The songs were engaging and were used to push the narrative forward. However, the romance between Simbhu and Siddhi felt stretched. Again, GVM held an easter egg from VTV by making Simbhu appear younger than Siddhi, and Simbhu's character acknowledges the same. However, the backstory of the lead pair made the audiences root for them to come together.
The gang members were fresh. Richard as Esakki Annachi and Saravanan as Karuthavel Annachi (Karchi) were refreshing. Siddique, the seasoned actor from Kerala, has got a solid negative role. Jaffar, who has become a notorious actor (post 'Vikram') for pulling off the smooth operating criminal's role with ease, has been handed a similar responsibility here too. Appukutty, whom we have seen as a comic actor in the past, has a meaty role.
It was Simbu who uplifted normal scenes and made them into something worthy.
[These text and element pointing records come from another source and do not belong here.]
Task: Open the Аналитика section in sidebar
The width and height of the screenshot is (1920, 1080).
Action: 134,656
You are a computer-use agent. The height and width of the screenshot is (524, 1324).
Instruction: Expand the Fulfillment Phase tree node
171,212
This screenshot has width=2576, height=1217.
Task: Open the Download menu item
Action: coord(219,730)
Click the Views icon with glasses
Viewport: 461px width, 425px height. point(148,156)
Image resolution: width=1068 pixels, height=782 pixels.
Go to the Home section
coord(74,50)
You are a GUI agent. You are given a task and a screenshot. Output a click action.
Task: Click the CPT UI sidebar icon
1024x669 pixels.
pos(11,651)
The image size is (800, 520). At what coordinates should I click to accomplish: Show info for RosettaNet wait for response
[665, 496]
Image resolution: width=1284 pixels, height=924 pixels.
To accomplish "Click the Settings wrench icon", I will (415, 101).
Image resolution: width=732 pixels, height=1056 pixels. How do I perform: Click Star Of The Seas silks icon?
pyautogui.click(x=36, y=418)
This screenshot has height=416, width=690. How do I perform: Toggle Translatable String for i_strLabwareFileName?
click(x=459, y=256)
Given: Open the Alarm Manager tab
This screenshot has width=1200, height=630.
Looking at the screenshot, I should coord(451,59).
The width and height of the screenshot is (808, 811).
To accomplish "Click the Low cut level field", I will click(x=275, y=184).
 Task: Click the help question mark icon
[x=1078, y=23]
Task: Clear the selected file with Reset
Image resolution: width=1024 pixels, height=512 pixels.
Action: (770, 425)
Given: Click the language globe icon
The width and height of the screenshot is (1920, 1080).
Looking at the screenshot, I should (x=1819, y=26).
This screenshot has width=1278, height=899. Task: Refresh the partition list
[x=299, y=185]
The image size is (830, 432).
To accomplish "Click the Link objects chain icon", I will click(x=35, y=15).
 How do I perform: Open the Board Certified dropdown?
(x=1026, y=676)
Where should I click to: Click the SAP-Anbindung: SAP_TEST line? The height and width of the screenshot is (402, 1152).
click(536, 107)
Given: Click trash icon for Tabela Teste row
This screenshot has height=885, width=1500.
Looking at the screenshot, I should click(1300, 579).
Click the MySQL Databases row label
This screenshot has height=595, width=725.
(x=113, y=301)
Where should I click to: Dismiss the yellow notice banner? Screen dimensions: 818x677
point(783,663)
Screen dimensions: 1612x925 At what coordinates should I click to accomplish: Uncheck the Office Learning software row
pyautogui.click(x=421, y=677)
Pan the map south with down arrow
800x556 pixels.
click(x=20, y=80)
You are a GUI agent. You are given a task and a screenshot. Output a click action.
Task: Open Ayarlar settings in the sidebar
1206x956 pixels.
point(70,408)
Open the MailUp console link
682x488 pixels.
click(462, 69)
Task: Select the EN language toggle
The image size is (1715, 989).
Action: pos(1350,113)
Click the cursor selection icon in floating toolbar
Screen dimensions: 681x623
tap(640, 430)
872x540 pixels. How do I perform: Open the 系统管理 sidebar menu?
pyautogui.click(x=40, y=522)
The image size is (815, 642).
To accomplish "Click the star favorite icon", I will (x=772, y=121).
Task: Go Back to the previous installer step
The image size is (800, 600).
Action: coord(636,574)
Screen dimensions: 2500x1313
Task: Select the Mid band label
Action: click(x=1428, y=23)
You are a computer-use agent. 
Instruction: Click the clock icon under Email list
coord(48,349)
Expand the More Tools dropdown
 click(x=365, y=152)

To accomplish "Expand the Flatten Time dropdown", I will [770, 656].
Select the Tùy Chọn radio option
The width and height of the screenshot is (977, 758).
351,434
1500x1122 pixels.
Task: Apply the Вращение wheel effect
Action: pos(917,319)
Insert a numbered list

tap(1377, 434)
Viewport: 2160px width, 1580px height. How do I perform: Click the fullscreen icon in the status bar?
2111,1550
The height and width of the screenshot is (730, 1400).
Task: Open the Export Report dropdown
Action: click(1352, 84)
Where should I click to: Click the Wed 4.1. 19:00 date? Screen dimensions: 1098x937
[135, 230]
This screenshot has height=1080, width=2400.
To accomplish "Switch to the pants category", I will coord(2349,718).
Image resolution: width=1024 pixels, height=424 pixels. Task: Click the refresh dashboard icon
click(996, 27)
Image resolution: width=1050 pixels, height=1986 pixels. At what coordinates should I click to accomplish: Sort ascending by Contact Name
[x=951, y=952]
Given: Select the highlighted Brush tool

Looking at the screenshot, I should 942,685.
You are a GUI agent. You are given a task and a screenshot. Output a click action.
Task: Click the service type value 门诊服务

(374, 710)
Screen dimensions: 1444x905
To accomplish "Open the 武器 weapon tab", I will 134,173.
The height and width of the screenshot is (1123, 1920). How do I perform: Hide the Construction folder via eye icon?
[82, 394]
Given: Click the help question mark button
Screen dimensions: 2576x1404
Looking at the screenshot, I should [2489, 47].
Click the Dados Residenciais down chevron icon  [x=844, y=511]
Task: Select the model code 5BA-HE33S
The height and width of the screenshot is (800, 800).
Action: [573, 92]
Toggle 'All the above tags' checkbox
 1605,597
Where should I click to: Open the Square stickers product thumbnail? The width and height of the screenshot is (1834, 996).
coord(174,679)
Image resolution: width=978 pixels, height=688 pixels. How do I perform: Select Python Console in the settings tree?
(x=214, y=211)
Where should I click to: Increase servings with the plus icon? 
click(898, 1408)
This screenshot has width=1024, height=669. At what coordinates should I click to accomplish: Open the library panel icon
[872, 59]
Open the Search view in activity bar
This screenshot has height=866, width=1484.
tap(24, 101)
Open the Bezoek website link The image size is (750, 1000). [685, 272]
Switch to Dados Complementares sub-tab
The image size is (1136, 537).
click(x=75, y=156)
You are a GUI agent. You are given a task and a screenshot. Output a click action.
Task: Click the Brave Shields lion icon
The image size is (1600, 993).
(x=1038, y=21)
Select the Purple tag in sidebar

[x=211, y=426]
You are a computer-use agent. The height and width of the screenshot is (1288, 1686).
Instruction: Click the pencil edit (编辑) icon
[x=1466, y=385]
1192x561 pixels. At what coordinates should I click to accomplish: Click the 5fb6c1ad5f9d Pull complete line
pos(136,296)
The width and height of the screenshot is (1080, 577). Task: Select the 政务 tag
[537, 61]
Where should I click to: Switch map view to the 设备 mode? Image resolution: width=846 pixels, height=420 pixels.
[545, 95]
Not just his fans could enjoy it, even common audiences can rejoice with the underwhelming actor, yet with a powerful presence.
ARR's music and BGM helped the movie to establish and set the tone. The editing was also slick, and the cinematography by Sidhartha Nuni helped showcase Mumbai in a different colour.
The movie is slow-paced, predictable, and way too long. Gautham's offbeat narrative elements (where he has deviated from his usual style, especially without the annoying voice-over) and Simbhu's excellent performance would make this an intriguing proposition for a one-time watch!